++++ Information provided
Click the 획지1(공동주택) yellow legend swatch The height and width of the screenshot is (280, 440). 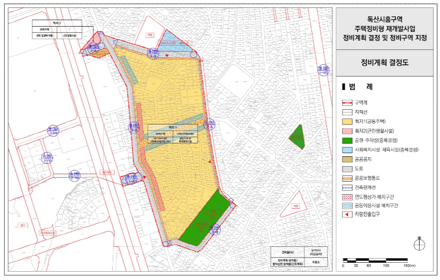pos(347,122)
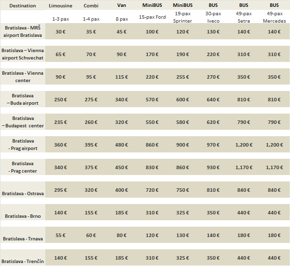Viewport: 290px width, 266px height.
Task: Click Combi price 155 € in Brno row
Action: [91, 212]
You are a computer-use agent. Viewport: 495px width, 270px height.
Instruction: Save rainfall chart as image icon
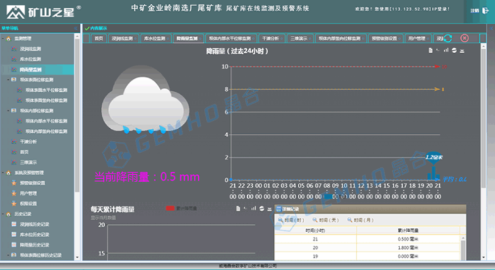point(462,51)
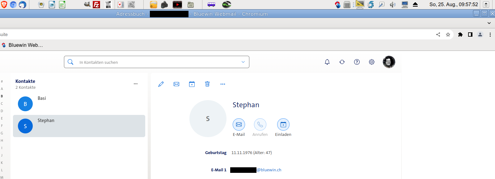Click the 'In Kontakten suchen' search field
Screen dimensions: 495x179
154,62
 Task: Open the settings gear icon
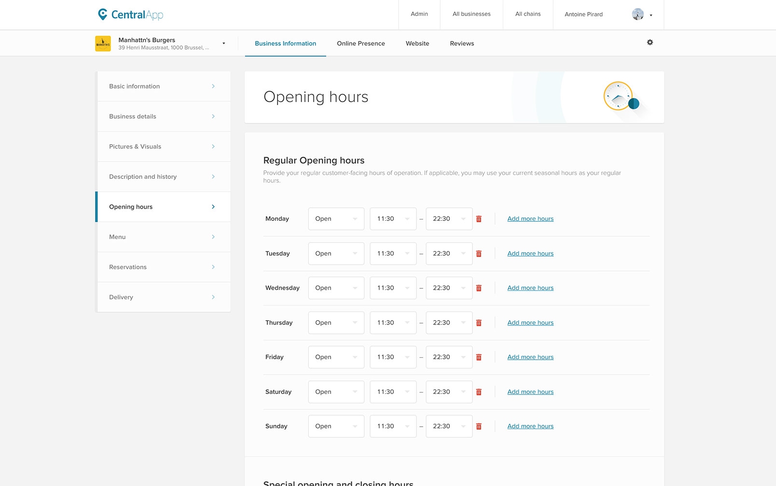(x=650, y=42)
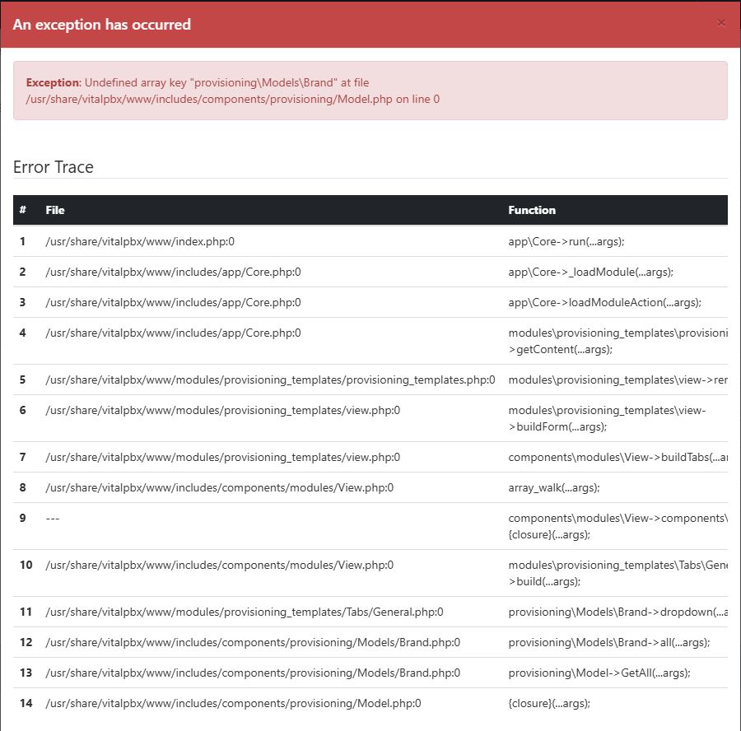
Task: Select the provisioning_templates.php:0 file path
Action: tap(270, 379)
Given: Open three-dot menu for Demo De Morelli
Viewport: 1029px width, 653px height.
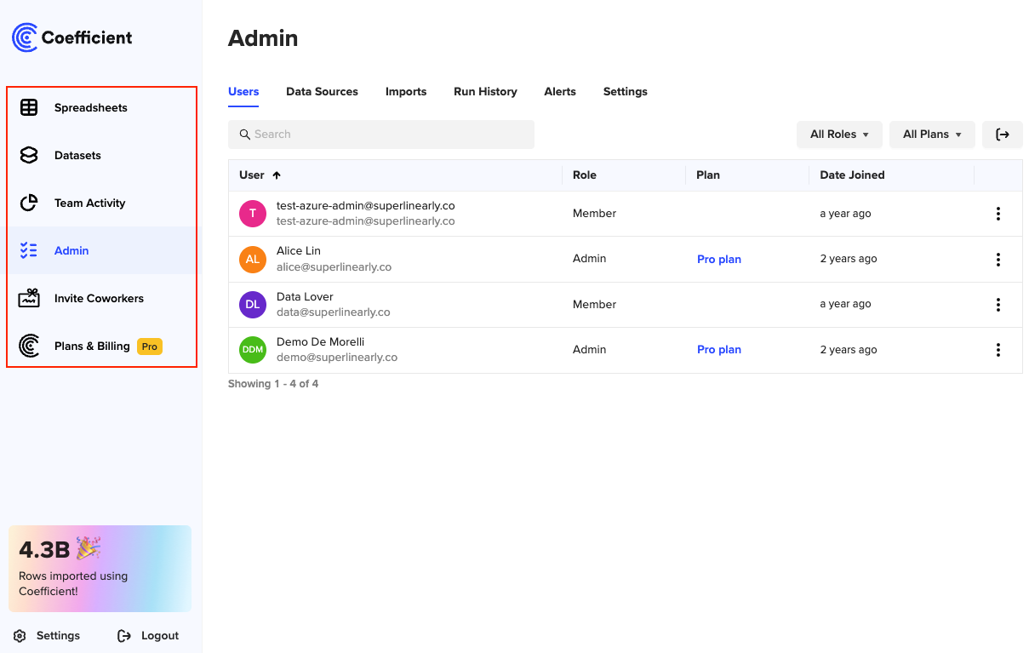Looking at the screenshot, I should point(998,350).
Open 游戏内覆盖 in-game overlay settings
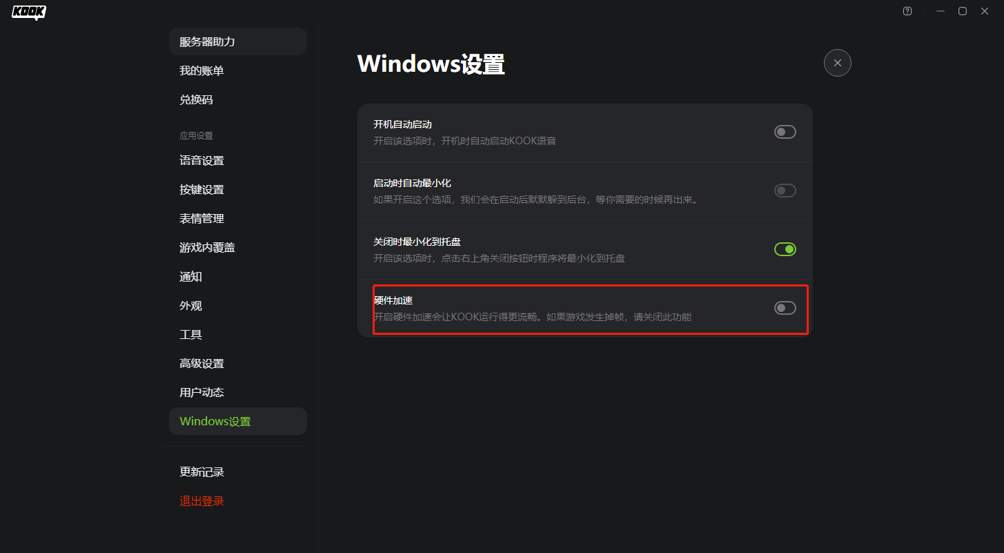This screenshot has height=553, width=1004. click(207, 247)
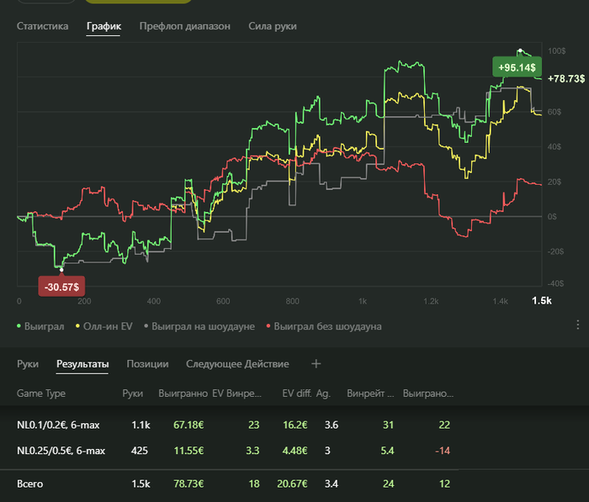Screen dimensions: 589x502
Task: Click the green dot beside Выиграл legend
Action: coord(19,326)
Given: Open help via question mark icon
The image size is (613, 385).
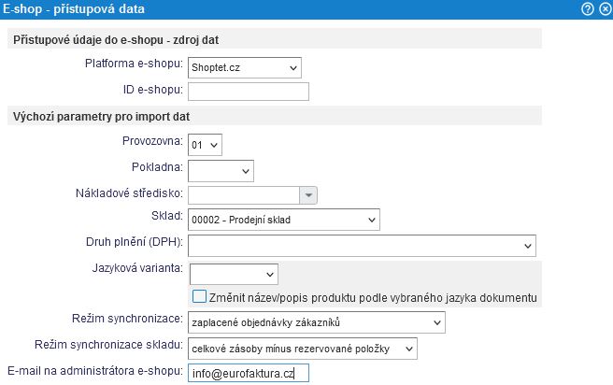Looking at the screenshot, I should 588,9.
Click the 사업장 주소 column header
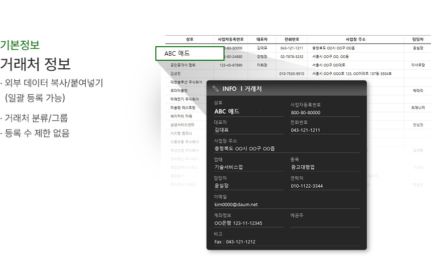 coord(356,39)
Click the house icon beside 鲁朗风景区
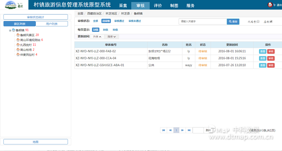The height and width of the screenshot is (151, 282). tap(18, 35)
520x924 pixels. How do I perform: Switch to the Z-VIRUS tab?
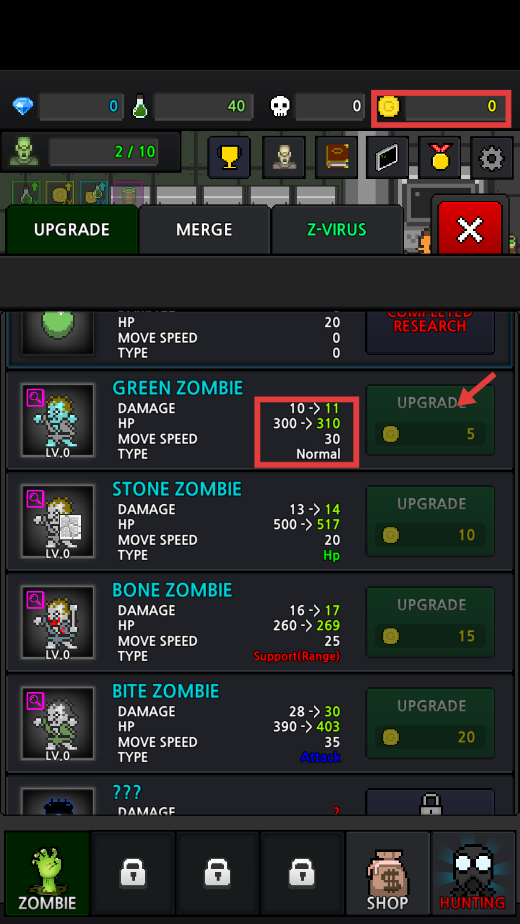[337, 230]
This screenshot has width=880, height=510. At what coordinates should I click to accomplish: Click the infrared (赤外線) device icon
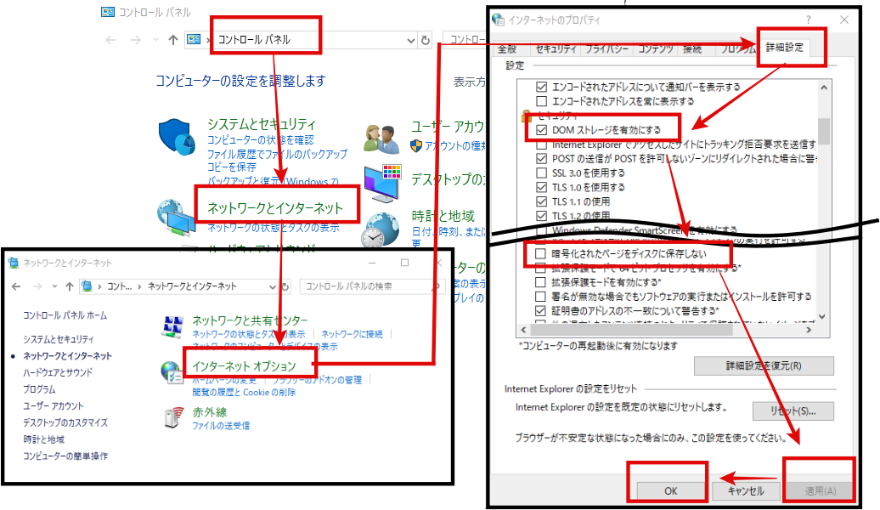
++++++++
Task to carry out
In the records above, locate the line with "Given: Open three-dot"; output it and each line after it through the last one, exactly, omitting pictures.

Finished task
Given: Open three-dot menu for Demo De Morelli
Viewport: 1029px width, 653px height.
Looking at the screenshot, I should point(998,350).
Open 游戏内覆盖 in-game overlay settings
This screenshot has height=553, width=1004. click(207, 247)
Screen dimensions: 589x502
Task: Click the green dot beside Выиграл legend
Action: coord(19,326)
Given: Open help via question mark icon
The image size is (613, 385).
Looking at the screenshot, I should 588,9.
Click the 사업장 주소 column header
 coord(356,39)
Click the house icon beside 鲁朗风景区
The height and width of the screenshot is (151, 282). tap(18, 35)
520x924 pixels. How do I perform: Switch to the Z-VIRUS tab?
[337, 230]
This screenshot has width=880, height=510. At what coordinates should I click to accomplish: Click the infrared (赤外線) device icon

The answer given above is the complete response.